| Given exercise 1 |
Can you condense the paragraph in the EPACRIS description that begins "EPACRIS (ExoPlanet Atmospheric Chemistry" into a short list of its main facts?

EPACRIS
EPACRIS (ExoPlanet Atmospheric Chemistry & Radiative Interaction Simulator) is a software to compute the pressure-temperature profile and chemical composition of planetary atmospheres, based on fundamental principles and user-specified initial and boundary conditions. EPACRIS has the capability of simulating massive atmospheres of gaseous planets, thin atmospheres of terrestrial planets and exoplanets (e.g., Earth, Mars, Venus, and rocky exoplanets), and intermediate atmospheres of sub-Neptunes, the most populous type of planets in the Galaxy. EPACRIS is coded in C.
We provide EPACRIS in modules of multiple levels of sophistication.
- A web-based, easy-to-use function to simulate grey atmospheres in thermochemical equilibrium: https://epacris.ipac.caltech.edu
- EPACRIS-Climate module with state-of-the-art schemes to compute radiative-convective temperature profiles in non-grey planetary atmospheres: Link to the source code. EPACRIS-Climate has been used to simulate the secondary atmosphere on the rocky exoplanet 55 Cancri e, the atmospheres on the temperate sub-Neptunes K2-18 b and TOI-270 d, as well as a potential atmosphere on the temperate water world LHS 1140 b.
- EPACRIS-Chemistry module revolutionizes the way to simulate disequilibrium chemistry effects in planetary atmospheres with the unique capability to generate chemical reaction networks automatically based on planetary conditions. EPACRIS-Chemistry has been validated against JWST observations of hot Jupiters and used to reveal chemical signatures of water-rich atmospheres on sub-Neptunes. We will release EPACRIS-Chemistry soon and in the meantime welcome collaborations.

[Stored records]
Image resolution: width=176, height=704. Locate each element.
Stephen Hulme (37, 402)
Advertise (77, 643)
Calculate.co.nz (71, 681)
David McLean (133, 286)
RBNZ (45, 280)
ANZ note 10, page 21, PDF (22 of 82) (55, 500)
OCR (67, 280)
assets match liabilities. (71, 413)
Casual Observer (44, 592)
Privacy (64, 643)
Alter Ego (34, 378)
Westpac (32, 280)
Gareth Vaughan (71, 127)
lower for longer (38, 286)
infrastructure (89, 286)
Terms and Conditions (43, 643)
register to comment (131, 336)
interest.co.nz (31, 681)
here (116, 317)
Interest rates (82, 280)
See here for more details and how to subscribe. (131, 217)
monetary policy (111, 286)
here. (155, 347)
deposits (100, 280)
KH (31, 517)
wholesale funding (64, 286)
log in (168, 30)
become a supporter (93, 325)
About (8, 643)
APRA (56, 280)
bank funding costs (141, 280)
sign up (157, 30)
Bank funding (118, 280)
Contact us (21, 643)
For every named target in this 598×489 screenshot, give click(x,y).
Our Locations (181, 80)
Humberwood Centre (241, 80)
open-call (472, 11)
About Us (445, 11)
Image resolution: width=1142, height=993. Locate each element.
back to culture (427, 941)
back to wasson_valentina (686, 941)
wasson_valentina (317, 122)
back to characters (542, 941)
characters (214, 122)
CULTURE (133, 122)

| Given exercise 2 |
Would you reproduce the stored entries between the lines holding "Casual Observer (44, 592)" and "Our Locations (181, 80)", inclusive?

| Right answer 1 |
- EPACRIS stands for ExoPlanet Atmospheric Chemistry & Radiative Interaction Simulator.
- It computes the pressure-temperature profile and chemical composition of planetary atmospheres, based on fundamental principles and user-specified initial and boundary conditions.
- It can simulate massive atmospheres of gaseous planets, thin atmospheres of terrestrial planets and exoplanets (e.g., Earth, Mars, Venus, and rocky exoplanets), and intermediate atmospheres of sub-Neptunes, the most populous type of planets in the Galaxy.
- It is coded in C.

| Right answer 2 |
Casual Observer (44, 592)
Privacy (64, 643)
Alter Ego (34, 378)
Westpac (32, 280)
Gareth Vaughan (71, 127)
lower for longer (38, 286)
infrastructure (89, 286)
Terms and Conditions (43, 643)
register to comment (131, 336)
interest.co.nz (31, 681)
here (116, 317)
Interest rates (82, 280)
See here for more details and how to subscribe. (131, 217)
monetary policy (111, 286)
here. (155, 347)
deposits (100, 280)
KH (31, 517)
wholesale funding (64, 286)
log in (168, 30)
become a supporter (93, 325)
About (8, 643)
APRA (56, 280)
bank funding costs (141, 280)
sign up (157, 30)
Bank funding (118, 280)
Contact us (21, 643)
For every named target in this 598×489 screenshot, give click(x,y).
Our Locations (181, 80)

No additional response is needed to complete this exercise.